The world’s biggest tech firm, Apple, has confirmed it will be following its contemporary Google into the car-making business.
However, unlike Google’s committed attempts to launch a driverless car, it’s still unclear as to what Apple actually intend to do
Speaking at the Wall Street Journal’s WSJDLive conference on Monday, Apple CEO Tim Cook said: “It would seem like there will be massive change in (the automotive) industry, massive change.”
Rather than dispending with the driver, all Cook would say was that Apple intended to bring the “iPhone experience” to cars through a system it calles CarPlay.
CarPlay is basically an in-car system that makes a car’s dash similar to an iPhone. You can send and receive texts, make appointments and use Apple’s map system.
Despite claiming it merely wanted to play in the infotainment space many insiders believe the tech giant wants to build a driverless car similar to Google’s grand plans. US media reports have said that Apple lawyers have even met with the relevant officials in the US to test the legality of a driverless car.
And Apple and Google aren’t alone in their race to get rid of drivers. Apparently Uber are also testing the driverless waters with its own plans for autonomous, electric-powered vehicles.
In an interview with B&T in July, former News boss and driverless car fan Kim Williams said: “As is the case in San Francisco at the moment, the maximum wait time for an Uber response is two and a half minutes. Now if you can get to an environment where you have a maximum response time of two and a half minutes to get someone to take you from A to B inside a city and you have that sort of extraordinary efficient utility then you quickly move to thinking ‘I don’t need to have a car’.
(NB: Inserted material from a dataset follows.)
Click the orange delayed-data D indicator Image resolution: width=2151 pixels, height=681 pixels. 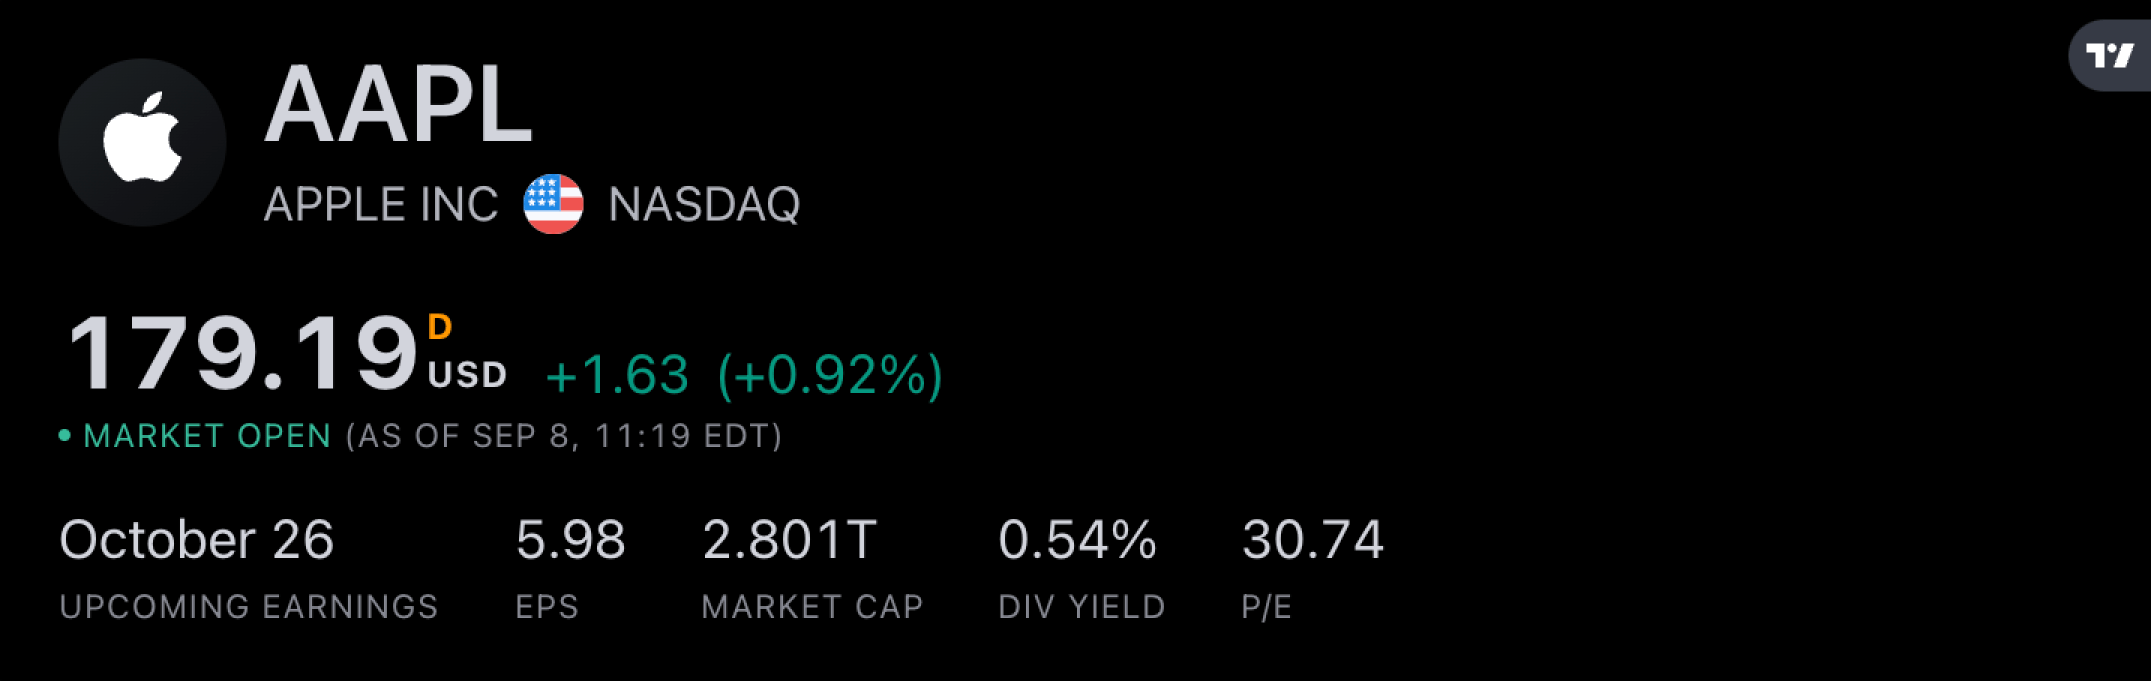(440, 327)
“Most people would use their car for maybe five per cent of their waking hours in a week? Ten per cent if they’re really heavy users? So 90 per cent of the time the car is not being used. It’s a tremendously dead piece of capital investment.
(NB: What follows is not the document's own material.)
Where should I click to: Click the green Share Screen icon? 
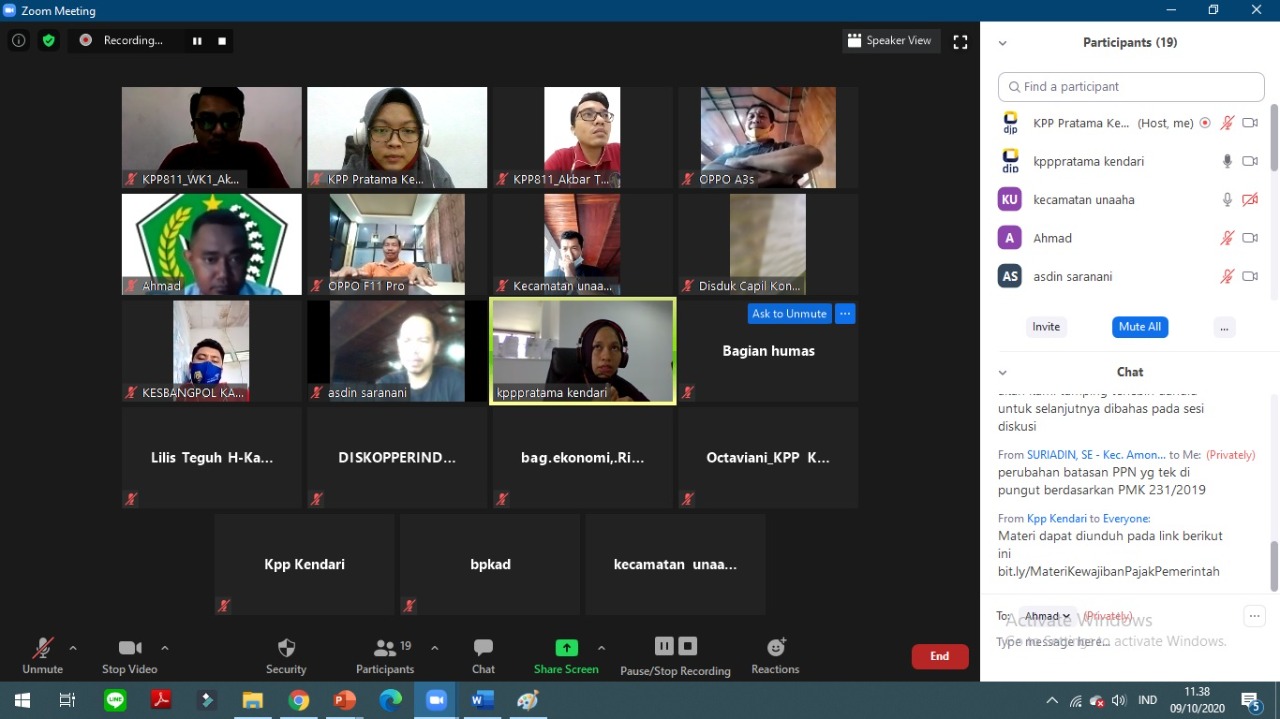(x=566, y=648)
“If most of your time is spent in cities, where, frankly, driving is not a particularly pleasant thing; it’s some sort of kind of judgemental combat with others in order to advance by seconds in front of them; empowering an enormously dangerous activity on a regular basis – and you can see the results of that in any intensive care in hospitals all over Australia.
“If you can replace that with something that is safe, secure and immediate, and it takes you from A to B efficiently and, in fact, because it’s talking to all the other devices efficiently, then of course, you’ll say yes,” Williams said.